# Hello!!!



## Leonidas (Feb 3, 2021)

I am Leonidas, real name is Nathan. I absolutely love modeling primarily ground vehicles from WWII, although I have started building planes. I also love history, and technical stuff. (I collect technical manuals, that's actually how I found this site). I am also 16 although this month I will be turning 17.

Reactions: Like Like:
1 | Like List reactions


----------



## Crimea_River (Feb 3, 2021)

Welcome aboard Nathan. Hopefully you won't mind hanging out with a bunch of old farts like us. Just speak a little louder and all should be good.

Reactions: Like Like:
1 | Agree Agree:
2 | Like List reactions


----------



## Leonidas (Feb 3, 2021)

Crimea_River said:


> Welcome aboard Nathan. Hopefully you won't mind hanging out with a bunch of old farts like us. Just speak a little louder and all should be good.

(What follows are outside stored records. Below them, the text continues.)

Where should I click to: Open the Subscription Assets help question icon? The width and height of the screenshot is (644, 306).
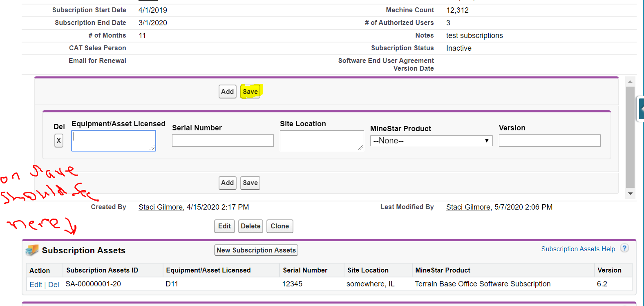(x=624, y=248)
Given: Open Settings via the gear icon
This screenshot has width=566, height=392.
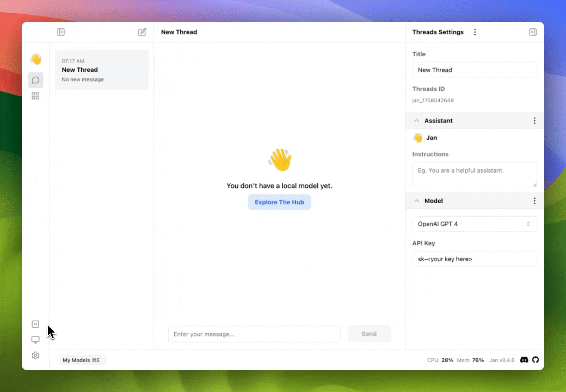Looking at the screenshot, I should [x=35, y=355].
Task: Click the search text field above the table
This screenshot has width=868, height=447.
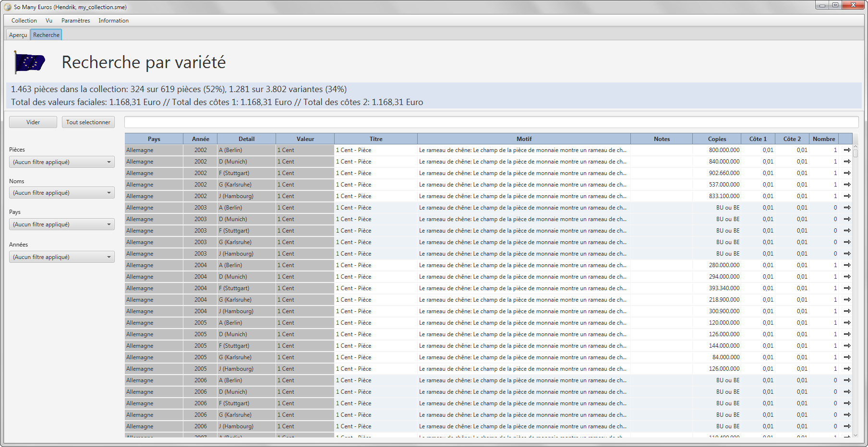Action: pos(491,122)
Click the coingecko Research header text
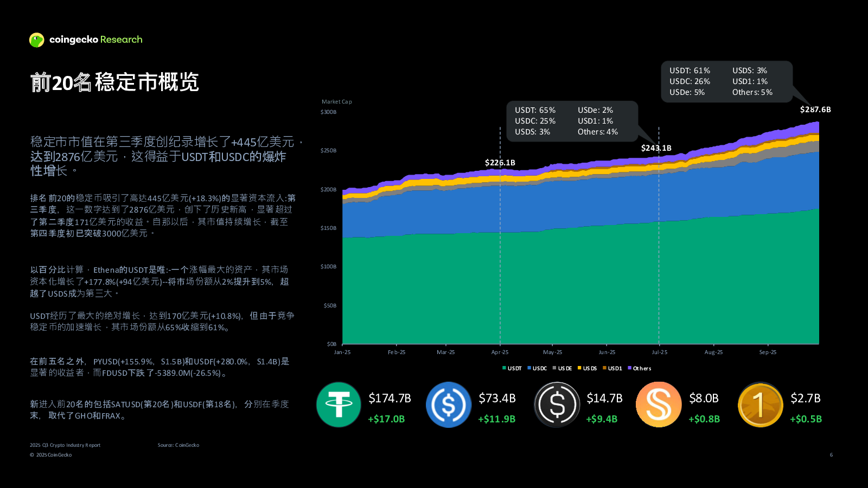868x488 pixels. tap(95, 40)
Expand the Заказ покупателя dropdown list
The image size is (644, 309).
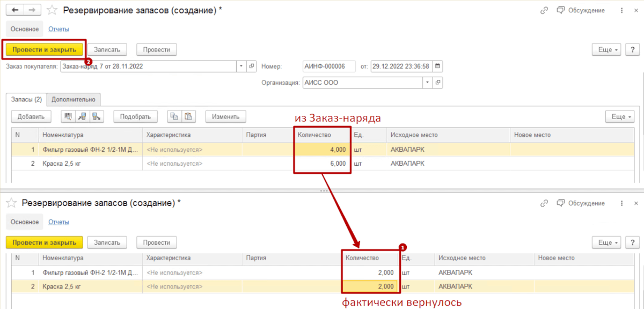click(x=240, y=67)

Oh trust me, I do not care in the slightest. I actually kind of prefer it because us younglings can be quite rambunctious, and I don't always like that.


----------



## DerAdlerIstGelandet (Feb 3, 2021)

Welcome to our dysfunctional family.

Reactions: Agree Agree:
1 | Funny Funny:
1 | Like List reactions


----------



## at6 (Feb 3, 2021)

Welcome. It's refreshing to have a youngster interested in World War 2. If you read through enough of the threads around here, we can be a bit rambunctious as well.

Reactions: Like Like:
1 | Like List reactions


----------



## fubar57 (Feb 3, 2021)

Welcome to the forum


----------



## Leonidas (Feb 3, 2021)

at6 said:


> Welcome. It's refreshing to have a youngster interested in World War 2. If you read through enough of the threads around here, we can be a bit rambunctious as well.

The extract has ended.